Artists on Artists Spotlight: An-My Lê on Michael Heizer
By Patricia M. Hernández
Assistant Curator, Dia Art Foundation
In this series, we revisit works from Dia’s Artists on Artists Lecture Series. Established in 2001, these lectures highlight the work of contemporary artists from the perspective of their colleagues and peers. Artists are invited to give informal lectures, talks, or other presentations focused on a single artist represented in Dia’s permanent collection, exhibitions, or programming. Developed in the spirit of Dia’s mission, the series is motivated both by an in-depth focus on individual artists and a drive to facilitate new ideas and discourse across disciplines and generations. Dia has recorded all public programs for the last twenty years and the full archive is available in the Watch & Listen section on our website.
In her 2008 Artists on Artists lecture, photographer An-My Lê approaches Michael Heizer’s practice through the lens of photography and war. Lê’s own work focuses on landscapes transformed by the consequences and representations of war, and her lecture addresses the ways in which the social and political upheaval of the 1960s influenced the Land art movement.
Born in Saigon in 1960, Lê fled Vietnam as a teenager with her family in 1975, the final year of the war, eventually settling in the United States as a political refugee. She begins her lecture by outlining how the war in Vietnam and the protests in the United States shaped a new American identity and, subsequently, influenced responses by artists that addressed the political moment, forging new modes of making.
She then turns her focus to the parallels between the changes in Vietnam’s landscape that were wrought by the war and the alterations in the earth engendered by Heizer’s land works. Bunkers, blast sites, trenches: Lê highlights how these war structures and scenes emerge as military metaphors in Heizer’s structures, built into the land in the Nevada desert. The U.S. military reshaped Vietnam’s topography through bombing campaigns at an unprecedented scale, as well as the application of herbicides to defoliate the countryside. Wartime documentation often depicts men marching through the craters left by bombs. Lê addresses how this consequent negative space resembles Heizer’s Double Negative (1969). For this work, Heizer displaced 240,000 tons of desert sand from two gash-like ditches, rendering them voids that will remain visible interventions in the land. In this lecture, she also speaks about the monolithic geometric forms of City (1972– ), which alludes to an abandoned military bunker.
As Lê draws out the mythos of Heizer in her lecture, she seeks a more nuanced perspective on how power is enacted in his work. Although Heizer abstains from referencing war directly through his practice, Lê compares the ways in which his work aggressively alters the landscape to how the tools used to fight the Vietnam War changed that region forever. His earthworks, she notes, echo the gravity of war: “[Heizer’s] work is about acts of defiance. It’s a reaction against government control. The idea of a fascistic overtone of a government or a structure is something that he reacts against.” However, she wonders whether exerting power over the landscape in this way may suggest an identification with the oppressor, a concern she also shares in her work as a photographer and a survivor of the Vietnam War.

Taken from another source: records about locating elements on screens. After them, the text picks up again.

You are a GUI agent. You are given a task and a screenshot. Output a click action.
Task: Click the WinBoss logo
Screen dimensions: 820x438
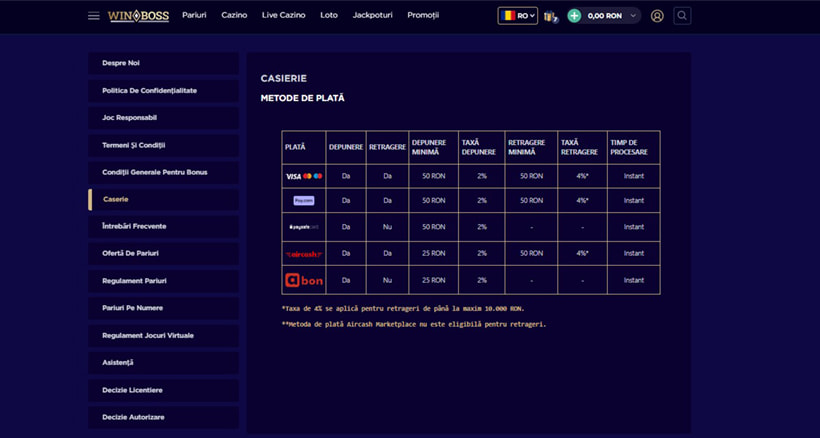[139, 16]
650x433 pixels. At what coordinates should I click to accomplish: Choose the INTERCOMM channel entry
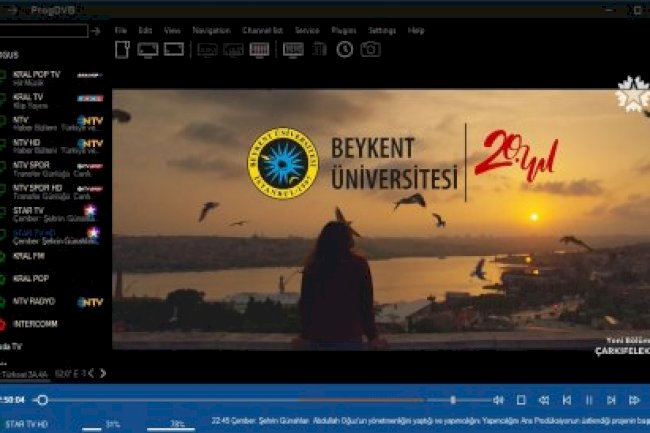35,324
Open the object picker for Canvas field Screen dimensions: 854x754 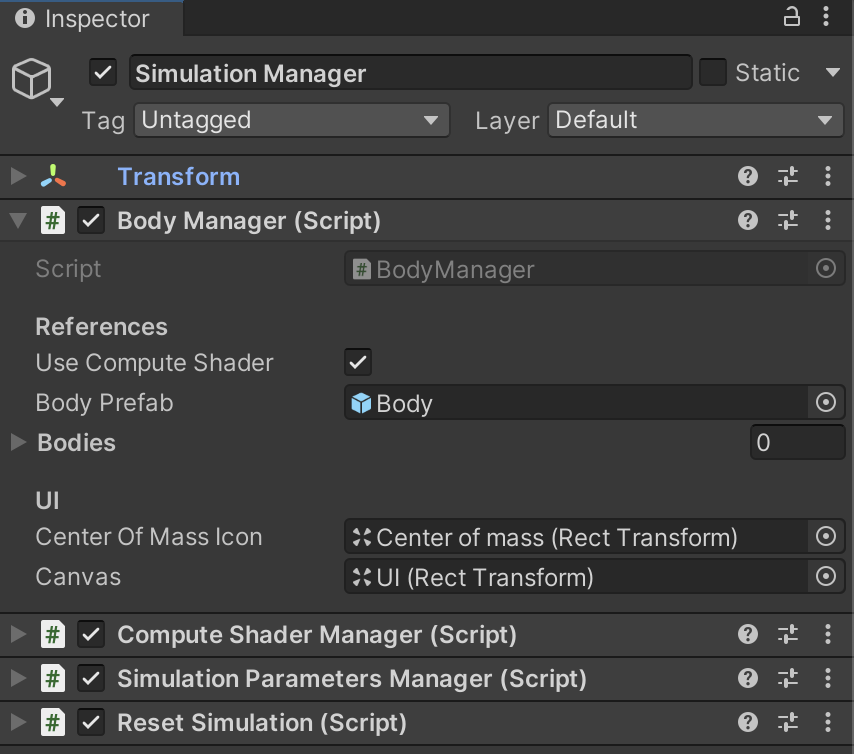pyautogui.click(x=827, y=577)
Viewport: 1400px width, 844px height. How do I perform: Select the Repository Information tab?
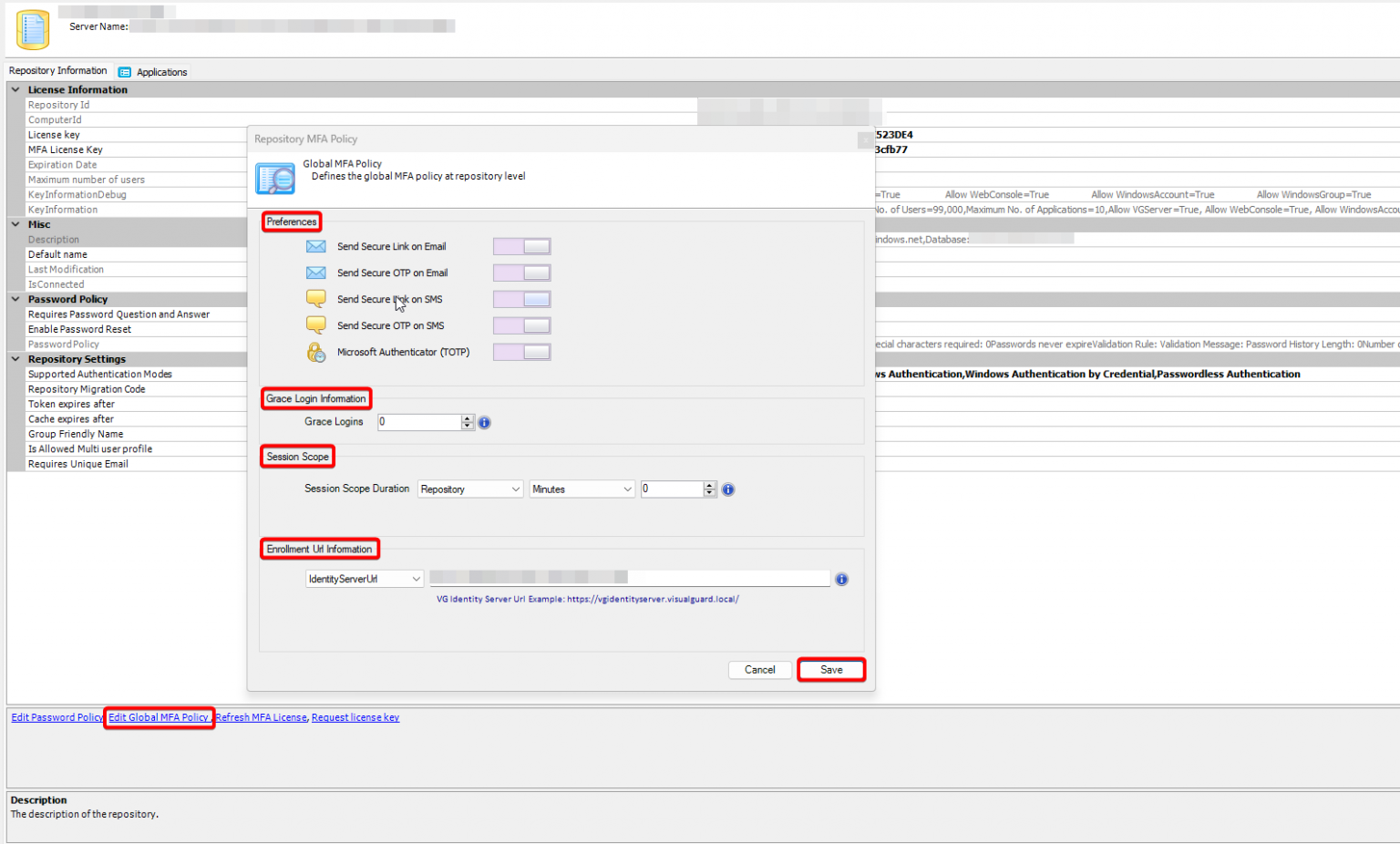[x=57, y=71]
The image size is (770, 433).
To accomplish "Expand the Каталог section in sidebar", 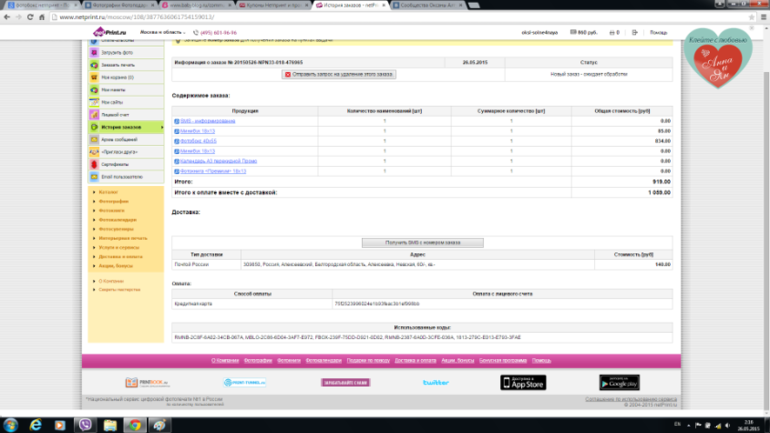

As Lê concludes, “The idea of landscape is an incredibly powerful and enduring subject that artists have constantly re-explored and reinvented, because the land is a site for dialogue between the individual, the power structure, and something that’s much greater than us—something perhaps spiritual.”
Lê’s photographic work on landscape and war is currently the subject of her first survey exhibition in a United States museum, An-My Lê: Contested Territory, at the Carnegie Museum of Art in Pittsburgh. To see more and to take a virtual tour of the exhibition, visit the Carnegie Museum of Art website.
An-My Lê was born in Saigon, Vietnam, in 1960. She lives and works in New York City.